_TEXTO FORNECIDO_:
:::::
António Bica

O UNIVERSO DE QUE SOMOS PARTE (22)

Os Judeus no Império Romano. A reforma do judaísmo por Cristo

Ed678_p22 No ano 63 antes de Cristo o romano Pompeu conquistou, como já se referiu, a Palestina, que corresponde ao território que vai do Egipto à Síria, integrando-a no Império Romano. Pompeu governou com Júlio César o Império Romano na crise final da Republica de Roma no século primeiro antes de Cristo.

À Palestina foi então reconhecida pelos romanos alguma autonomia, continuando a ser governada pela família clerical dos Asmoneus a que pertenceram os Macabeus. Em 40 antes de Cristo os romanos, afastando a família dos Asmoneus, entregaram o governo da Palestina a Herodes com o título de rei subordinado a Roma. Herodes morreu em 4 antes de Cristo. Desse facto, que é seguro, resulta que Jesus, depois chamado Cristo, terá nascido 1 a 3 anos antes da morte de Herodes, dado que é referido nos evangelhos ter sido levado para o Egipto depois do seu nascimento para fugir a perseguição de Herodes. Assim o nascimento de Jesus tem que ser situado entre o ano 5 e o ano 7 antes do actual calendário conhecido por Gregoriano.
:::::
_INFORMAÇÕES FORNECIDAS_:
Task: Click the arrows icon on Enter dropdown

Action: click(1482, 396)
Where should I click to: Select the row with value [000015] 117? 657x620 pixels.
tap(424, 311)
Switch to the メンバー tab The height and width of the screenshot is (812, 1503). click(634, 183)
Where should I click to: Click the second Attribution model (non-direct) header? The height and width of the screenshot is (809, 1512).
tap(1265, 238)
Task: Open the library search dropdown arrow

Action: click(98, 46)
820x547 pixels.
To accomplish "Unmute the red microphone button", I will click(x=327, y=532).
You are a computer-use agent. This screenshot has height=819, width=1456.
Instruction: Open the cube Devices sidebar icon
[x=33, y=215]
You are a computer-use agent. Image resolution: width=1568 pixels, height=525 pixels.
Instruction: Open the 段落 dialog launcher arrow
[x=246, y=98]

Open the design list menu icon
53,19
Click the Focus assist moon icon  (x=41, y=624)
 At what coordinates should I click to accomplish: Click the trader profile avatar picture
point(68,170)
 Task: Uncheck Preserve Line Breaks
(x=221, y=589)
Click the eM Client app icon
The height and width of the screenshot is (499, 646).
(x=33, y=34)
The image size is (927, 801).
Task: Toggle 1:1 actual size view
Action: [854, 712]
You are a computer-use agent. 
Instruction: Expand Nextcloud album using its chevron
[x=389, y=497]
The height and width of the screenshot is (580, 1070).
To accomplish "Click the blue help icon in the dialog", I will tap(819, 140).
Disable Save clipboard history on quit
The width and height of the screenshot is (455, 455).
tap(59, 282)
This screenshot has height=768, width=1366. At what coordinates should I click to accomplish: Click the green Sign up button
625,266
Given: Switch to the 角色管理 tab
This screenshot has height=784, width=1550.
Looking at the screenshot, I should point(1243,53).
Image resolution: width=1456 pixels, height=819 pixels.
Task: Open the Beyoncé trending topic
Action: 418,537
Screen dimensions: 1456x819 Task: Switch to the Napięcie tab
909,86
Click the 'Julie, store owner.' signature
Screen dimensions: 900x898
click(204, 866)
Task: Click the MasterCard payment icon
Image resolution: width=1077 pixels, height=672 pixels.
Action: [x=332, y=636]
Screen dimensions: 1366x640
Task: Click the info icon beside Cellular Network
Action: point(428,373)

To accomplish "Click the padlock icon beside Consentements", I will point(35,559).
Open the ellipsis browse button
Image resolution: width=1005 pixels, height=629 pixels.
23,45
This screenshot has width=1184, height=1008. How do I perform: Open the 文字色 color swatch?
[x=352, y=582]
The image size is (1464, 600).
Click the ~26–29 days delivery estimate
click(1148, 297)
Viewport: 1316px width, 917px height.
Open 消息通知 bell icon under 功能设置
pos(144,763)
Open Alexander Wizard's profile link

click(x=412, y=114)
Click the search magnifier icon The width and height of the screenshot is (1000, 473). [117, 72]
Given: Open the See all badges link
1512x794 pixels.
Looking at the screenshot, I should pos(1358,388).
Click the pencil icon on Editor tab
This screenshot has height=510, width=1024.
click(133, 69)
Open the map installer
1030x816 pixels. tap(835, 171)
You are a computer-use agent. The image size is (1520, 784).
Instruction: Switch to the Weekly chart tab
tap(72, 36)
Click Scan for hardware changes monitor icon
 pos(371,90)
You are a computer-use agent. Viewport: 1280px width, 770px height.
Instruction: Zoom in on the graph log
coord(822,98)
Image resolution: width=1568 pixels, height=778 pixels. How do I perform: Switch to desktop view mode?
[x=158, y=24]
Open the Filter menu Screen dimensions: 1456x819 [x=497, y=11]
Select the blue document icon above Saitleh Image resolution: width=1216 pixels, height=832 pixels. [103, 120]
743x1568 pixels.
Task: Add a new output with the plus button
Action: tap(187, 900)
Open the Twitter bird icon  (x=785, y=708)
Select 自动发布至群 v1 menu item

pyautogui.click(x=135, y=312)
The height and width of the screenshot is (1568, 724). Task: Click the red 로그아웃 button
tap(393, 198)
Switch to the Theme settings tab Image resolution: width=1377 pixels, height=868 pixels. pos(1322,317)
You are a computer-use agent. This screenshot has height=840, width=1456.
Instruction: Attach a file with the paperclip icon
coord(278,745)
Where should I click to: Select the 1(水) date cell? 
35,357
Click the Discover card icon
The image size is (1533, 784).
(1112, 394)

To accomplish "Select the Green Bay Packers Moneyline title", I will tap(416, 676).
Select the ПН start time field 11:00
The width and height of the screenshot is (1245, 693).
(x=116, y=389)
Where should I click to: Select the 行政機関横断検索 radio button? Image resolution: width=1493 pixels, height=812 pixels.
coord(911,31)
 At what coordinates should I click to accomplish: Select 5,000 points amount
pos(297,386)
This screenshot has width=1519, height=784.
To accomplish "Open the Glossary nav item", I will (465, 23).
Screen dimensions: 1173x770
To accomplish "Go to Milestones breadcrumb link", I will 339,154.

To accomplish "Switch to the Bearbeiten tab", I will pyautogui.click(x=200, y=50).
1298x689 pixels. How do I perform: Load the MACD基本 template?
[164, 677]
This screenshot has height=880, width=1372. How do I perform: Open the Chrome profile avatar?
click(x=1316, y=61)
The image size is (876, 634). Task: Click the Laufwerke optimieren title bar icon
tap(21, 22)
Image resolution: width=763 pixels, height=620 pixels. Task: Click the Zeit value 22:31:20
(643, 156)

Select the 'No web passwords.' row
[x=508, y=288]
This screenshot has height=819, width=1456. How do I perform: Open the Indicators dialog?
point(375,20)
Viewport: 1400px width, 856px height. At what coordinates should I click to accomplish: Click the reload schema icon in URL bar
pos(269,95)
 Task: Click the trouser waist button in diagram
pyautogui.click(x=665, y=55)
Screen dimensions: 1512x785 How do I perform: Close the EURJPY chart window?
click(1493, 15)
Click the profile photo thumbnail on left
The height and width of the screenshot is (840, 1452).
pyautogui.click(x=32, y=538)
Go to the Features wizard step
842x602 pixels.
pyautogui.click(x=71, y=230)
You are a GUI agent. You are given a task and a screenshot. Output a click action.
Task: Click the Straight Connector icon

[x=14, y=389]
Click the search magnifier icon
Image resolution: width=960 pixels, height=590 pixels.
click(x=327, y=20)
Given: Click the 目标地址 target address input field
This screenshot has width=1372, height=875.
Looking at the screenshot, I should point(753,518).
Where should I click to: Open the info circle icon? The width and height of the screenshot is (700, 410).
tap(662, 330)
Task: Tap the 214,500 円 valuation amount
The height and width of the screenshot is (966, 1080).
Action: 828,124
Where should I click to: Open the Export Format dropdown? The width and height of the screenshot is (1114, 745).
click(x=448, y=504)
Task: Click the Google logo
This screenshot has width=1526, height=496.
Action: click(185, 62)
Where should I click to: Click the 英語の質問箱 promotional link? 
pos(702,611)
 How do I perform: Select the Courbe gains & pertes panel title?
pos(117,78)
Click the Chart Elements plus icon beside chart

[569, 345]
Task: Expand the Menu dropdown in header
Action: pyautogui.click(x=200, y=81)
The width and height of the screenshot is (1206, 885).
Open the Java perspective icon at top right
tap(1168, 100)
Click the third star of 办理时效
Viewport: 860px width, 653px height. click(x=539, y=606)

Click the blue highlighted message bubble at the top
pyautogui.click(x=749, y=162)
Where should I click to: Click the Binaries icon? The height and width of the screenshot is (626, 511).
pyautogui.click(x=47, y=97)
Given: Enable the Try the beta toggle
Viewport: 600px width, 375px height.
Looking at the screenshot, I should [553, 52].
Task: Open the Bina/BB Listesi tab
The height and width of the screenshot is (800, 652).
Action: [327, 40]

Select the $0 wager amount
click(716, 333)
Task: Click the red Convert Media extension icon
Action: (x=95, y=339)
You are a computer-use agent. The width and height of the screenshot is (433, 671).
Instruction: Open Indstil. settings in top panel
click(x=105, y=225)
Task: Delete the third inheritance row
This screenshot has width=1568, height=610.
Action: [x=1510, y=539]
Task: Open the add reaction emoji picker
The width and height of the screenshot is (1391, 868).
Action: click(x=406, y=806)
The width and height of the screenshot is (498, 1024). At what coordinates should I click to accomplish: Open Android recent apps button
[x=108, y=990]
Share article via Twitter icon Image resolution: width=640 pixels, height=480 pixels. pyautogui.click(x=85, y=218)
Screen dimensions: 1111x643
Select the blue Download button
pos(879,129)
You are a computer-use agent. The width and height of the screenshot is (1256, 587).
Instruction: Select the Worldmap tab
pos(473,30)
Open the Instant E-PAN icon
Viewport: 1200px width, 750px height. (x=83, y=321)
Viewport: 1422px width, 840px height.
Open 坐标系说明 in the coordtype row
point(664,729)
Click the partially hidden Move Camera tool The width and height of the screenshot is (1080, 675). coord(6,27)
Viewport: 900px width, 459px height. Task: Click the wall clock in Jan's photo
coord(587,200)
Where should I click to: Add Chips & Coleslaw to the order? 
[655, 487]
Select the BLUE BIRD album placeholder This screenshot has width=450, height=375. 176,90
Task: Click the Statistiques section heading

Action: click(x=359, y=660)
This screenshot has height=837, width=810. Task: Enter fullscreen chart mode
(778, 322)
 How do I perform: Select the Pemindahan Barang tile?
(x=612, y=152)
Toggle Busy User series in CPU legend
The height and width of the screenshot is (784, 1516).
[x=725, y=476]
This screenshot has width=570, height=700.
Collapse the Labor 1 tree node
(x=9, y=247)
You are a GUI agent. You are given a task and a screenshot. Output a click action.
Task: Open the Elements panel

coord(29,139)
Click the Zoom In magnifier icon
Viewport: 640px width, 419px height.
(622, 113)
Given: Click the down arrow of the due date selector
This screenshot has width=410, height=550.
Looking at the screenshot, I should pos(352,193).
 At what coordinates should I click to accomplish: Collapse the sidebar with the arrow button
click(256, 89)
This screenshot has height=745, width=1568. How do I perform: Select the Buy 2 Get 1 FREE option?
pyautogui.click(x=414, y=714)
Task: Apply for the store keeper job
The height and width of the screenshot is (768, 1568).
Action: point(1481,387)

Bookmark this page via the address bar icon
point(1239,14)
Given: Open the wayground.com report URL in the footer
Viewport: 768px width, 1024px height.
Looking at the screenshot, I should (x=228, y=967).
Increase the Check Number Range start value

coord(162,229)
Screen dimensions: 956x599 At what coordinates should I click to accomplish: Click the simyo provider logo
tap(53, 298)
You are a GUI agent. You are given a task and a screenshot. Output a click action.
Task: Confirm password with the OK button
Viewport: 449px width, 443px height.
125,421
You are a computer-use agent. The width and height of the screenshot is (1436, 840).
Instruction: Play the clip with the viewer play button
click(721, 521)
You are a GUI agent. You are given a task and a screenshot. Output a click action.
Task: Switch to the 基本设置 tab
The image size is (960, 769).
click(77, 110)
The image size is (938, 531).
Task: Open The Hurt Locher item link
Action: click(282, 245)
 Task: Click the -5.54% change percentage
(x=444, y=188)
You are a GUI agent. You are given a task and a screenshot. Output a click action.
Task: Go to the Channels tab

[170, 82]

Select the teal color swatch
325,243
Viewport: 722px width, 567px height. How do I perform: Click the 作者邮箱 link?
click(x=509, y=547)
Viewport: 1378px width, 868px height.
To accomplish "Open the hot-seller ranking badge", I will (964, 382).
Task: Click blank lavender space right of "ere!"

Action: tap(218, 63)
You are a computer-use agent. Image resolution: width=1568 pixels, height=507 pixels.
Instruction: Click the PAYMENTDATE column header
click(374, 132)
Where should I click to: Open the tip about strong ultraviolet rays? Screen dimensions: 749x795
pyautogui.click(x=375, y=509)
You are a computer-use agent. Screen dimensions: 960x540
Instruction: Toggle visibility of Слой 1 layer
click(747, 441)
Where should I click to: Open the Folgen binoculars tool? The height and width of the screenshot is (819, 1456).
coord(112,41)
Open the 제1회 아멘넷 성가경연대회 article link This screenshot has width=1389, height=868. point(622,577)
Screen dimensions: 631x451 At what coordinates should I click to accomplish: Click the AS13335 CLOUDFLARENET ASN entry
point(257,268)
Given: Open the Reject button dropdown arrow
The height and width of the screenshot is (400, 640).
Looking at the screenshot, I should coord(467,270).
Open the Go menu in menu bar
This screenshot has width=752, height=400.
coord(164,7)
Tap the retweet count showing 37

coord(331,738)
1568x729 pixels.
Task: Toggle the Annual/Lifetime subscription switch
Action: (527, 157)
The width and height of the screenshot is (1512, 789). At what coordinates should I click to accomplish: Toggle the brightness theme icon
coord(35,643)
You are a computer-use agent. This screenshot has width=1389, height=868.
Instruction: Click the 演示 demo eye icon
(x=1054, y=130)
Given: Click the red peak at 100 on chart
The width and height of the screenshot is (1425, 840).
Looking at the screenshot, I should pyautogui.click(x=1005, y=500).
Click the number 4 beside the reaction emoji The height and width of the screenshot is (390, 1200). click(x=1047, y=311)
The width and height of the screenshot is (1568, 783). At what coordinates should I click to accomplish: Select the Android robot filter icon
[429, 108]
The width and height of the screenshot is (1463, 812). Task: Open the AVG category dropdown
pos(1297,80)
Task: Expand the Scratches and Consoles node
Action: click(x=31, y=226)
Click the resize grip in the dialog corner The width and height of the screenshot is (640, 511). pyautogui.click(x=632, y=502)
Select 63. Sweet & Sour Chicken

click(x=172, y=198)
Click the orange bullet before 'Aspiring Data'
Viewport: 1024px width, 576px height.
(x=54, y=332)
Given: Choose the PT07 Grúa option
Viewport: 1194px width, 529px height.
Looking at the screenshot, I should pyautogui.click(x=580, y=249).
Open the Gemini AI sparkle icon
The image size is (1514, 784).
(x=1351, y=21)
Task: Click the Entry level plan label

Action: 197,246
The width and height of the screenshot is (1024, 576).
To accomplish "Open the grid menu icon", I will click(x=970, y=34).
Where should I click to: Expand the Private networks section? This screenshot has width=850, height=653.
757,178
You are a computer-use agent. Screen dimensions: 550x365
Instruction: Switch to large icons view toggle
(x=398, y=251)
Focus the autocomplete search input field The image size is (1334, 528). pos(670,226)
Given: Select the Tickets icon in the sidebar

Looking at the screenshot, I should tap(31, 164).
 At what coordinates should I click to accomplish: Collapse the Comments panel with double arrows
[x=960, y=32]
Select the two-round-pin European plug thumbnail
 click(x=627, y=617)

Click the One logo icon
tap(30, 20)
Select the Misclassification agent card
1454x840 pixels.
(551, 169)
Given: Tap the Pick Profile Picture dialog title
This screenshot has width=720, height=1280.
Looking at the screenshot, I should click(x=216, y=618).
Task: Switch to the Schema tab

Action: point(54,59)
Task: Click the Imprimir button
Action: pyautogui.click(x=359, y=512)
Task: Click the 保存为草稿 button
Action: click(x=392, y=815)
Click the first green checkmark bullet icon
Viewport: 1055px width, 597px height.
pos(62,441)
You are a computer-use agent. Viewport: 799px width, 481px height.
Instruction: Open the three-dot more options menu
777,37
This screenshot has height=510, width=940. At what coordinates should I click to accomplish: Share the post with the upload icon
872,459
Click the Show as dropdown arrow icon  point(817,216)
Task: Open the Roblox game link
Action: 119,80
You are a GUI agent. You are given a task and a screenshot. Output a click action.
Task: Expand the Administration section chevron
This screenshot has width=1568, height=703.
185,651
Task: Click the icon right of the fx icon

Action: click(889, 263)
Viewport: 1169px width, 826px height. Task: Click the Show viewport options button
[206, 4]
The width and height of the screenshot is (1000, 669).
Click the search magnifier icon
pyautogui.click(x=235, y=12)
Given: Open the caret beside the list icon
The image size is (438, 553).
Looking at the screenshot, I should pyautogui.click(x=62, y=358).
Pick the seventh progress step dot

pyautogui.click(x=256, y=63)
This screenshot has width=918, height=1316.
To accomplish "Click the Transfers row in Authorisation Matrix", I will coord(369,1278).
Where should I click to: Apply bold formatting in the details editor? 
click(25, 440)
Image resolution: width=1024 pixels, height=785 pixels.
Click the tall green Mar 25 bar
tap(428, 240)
:::::
_O QUE FAZER_:
a) Altere o trecho do texto sobre os judeus no Império Romano que vai de "Os Judeus no" até "primeiro antes de Cristo.", inclusive, e reescreva-o substituindo "Pompeu" por "Pompeu Magno".
b) Responda às perguntas abaixo com base no texto sobre os judeus no Império Romano.
(i) Em que ano Pompeu conquistou a Palestina?
(ii) A quem os romanos entregaram o governo da Palestina em 40 antes de Cristo?
(iii) Em que ano morreu Herodes?

_SOLUÇÕES COMPLETAS_:
a)
Os Judeus no Império Romano. A reforma do judaísmo por Cristo

Ed678_p22 No ano 63 antes de Cristo o romano Pompeu Magno conquistou, como já se referiu, a Palestina, que corresponde ao território que vai do Egipto à Síria, integrando-a no Império Romano. Pompeu Magno governou com Júlio César o Império Romano na crise final da Republica de Roma no século primeiro antes de Cristo.

b)
(i) No ano 63 antes de Cristo.
(ii) A Herodes, com o título de rei subordinado a Roma.
(iii) Em 4 antes de Cristo.